Top of DATA PROVIDED
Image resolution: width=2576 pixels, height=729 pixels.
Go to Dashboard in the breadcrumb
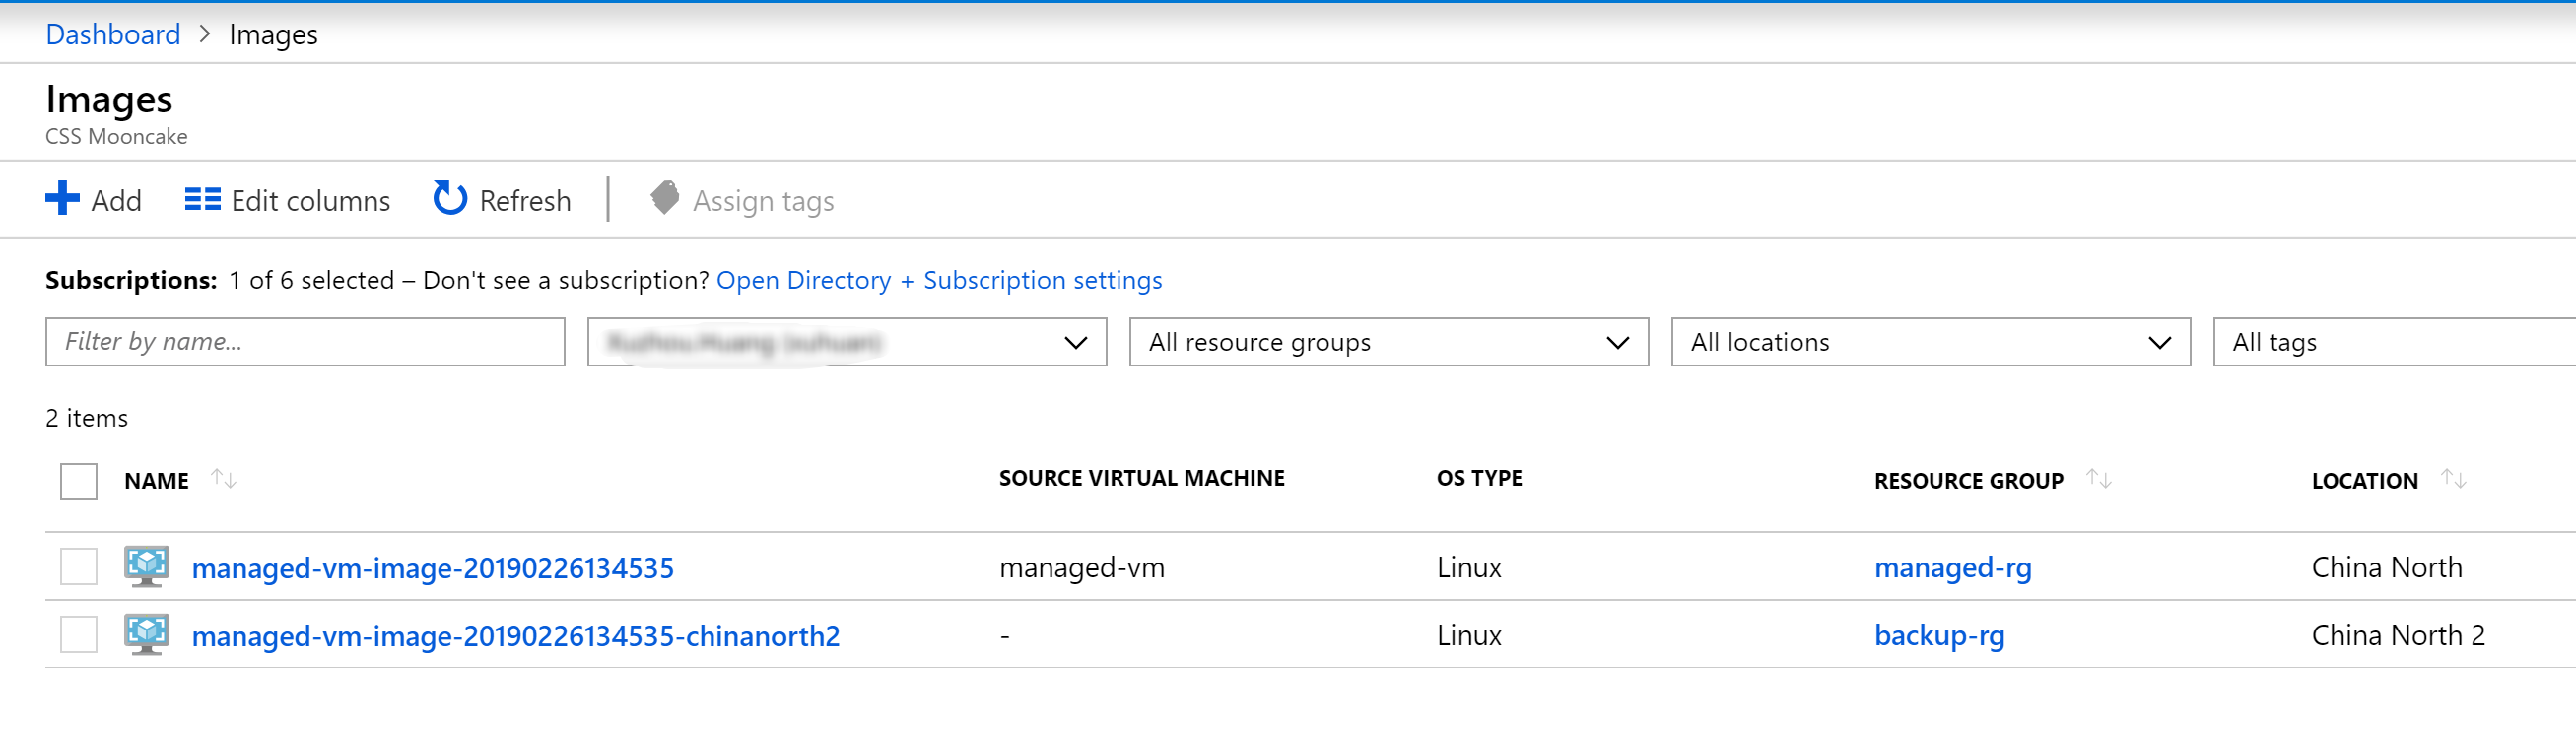point(113,34)
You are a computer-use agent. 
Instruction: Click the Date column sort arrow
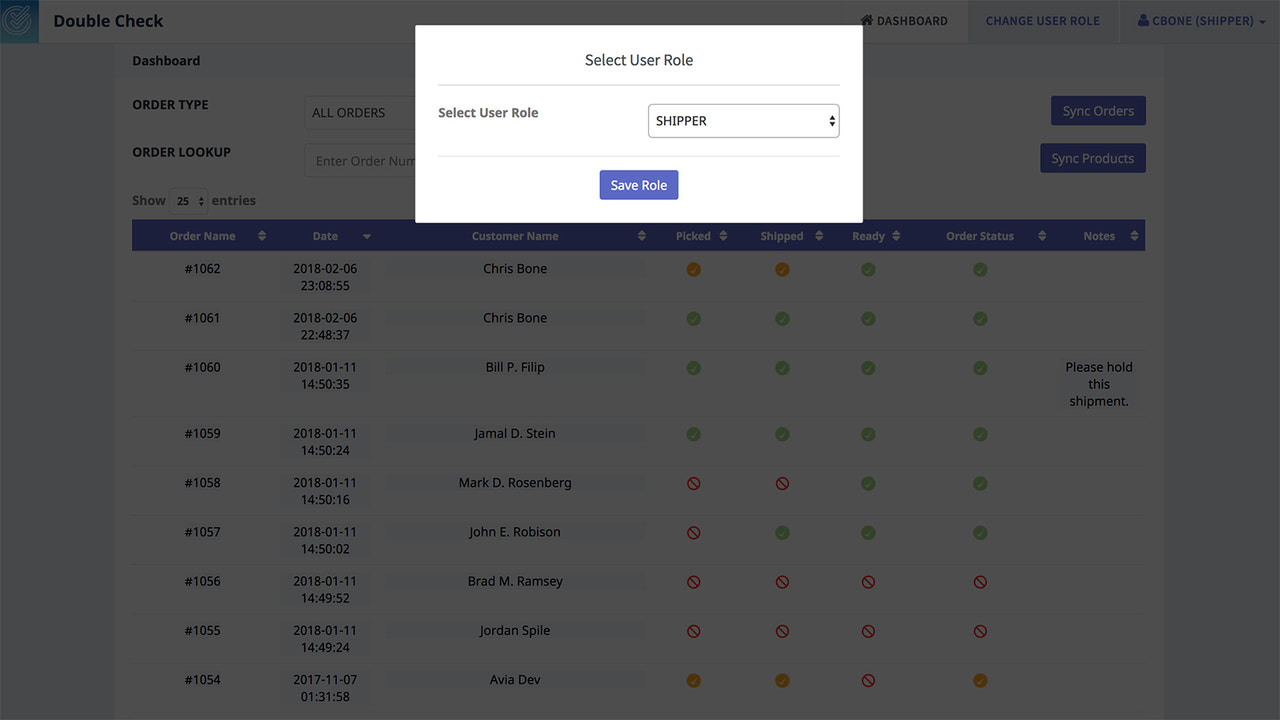coord(366,235)
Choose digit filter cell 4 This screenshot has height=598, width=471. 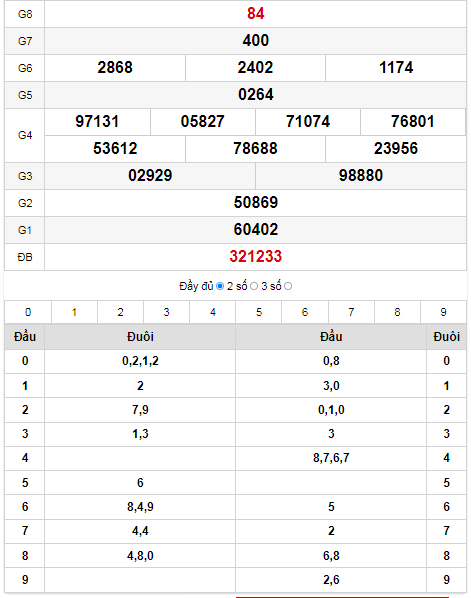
Bottom of DATA PROVIDED
EXERCISE PROMPT
All lines from the one containing "You are a computer-use agent." to the last line of the data above, both included, should be printed exactly, and the pictures should not appear.

ANSWER TO THE PROBLEM
You are a computer-use agent. 
Instruction: Click the Date column sort arrow
coord(366,235)
Choose digit filter cell 4 This screenshot has height=598, width=471. 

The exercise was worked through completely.